● **What to do**: Find each line in the records below that contains the string "dimensions" with the same capitalization, and copy those lines.

* Start Task material *

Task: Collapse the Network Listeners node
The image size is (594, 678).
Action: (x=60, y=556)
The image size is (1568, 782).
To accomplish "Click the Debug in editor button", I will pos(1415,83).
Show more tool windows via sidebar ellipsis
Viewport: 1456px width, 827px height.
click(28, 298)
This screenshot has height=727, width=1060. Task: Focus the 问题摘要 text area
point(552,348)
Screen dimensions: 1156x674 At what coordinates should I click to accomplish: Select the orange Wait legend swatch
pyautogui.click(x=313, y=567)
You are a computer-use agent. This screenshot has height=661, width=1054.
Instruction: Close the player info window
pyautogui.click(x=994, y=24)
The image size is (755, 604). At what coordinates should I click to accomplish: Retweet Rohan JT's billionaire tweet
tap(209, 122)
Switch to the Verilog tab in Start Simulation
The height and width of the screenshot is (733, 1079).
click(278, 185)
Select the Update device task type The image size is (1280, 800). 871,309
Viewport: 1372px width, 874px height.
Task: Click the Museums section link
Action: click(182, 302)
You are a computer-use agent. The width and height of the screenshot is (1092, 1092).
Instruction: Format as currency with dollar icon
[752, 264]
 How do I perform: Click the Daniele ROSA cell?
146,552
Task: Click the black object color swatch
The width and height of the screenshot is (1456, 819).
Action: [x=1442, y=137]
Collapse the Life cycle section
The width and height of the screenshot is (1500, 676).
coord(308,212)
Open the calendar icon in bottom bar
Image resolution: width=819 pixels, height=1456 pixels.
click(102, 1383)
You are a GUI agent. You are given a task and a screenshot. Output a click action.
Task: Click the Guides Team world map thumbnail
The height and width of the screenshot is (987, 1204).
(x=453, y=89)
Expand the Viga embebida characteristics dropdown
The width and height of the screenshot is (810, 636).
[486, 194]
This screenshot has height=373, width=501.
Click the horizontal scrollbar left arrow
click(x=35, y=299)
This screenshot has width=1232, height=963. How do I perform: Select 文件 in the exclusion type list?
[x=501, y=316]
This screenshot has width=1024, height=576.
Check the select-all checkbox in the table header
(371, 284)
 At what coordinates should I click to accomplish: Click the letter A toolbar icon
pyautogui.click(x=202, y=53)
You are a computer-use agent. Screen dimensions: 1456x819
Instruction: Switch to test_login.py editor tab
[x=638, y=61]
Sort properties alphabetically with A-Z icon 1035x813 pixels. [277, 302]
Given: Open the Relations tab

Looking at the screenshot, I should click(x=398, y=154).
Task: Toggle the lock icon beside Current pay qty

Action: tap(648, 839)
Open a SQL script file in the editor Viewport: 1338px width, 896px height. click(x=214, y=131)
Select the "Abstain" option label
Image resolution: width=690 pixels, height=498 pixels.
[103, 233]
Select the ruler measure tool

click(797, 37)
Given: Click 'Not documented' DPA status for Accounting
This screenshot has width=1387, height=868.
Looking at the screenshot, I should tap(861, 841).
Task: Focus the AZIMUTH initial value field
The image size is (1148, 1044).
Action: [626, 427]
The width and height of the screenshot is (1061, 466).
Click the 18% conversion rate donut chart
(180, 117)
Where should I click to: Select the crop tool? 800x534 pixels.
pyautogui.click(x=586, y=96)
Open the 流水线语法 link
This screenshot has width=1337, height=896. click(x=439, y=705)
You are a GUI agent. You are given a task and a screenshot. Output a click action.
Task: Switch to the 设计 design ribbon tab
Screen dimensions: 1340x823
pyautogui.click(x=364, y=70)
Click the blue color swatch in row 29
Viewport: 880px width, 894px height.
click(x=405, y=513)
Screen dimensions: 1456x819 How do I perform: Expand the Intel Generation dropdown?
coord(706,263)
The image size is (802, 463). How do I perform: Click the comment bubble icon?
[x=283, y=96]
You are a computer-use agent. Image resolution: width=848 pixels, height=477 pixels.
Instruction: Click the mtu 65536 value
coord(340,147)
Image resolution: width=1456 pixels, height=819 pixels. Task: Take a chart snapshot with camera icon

* End Task material *

● **Right answer**:
Screen dimensions: 1156x674 At what coordinates should I click to accomplish: Select the orange Wait legend swatch
You are a computer-use agent. Screen dimensions: 1456x819
Screen dimensions: 1340x823
Screen dimensions: 1456x819 How do I perform: Expand the Intel Generation dropdown?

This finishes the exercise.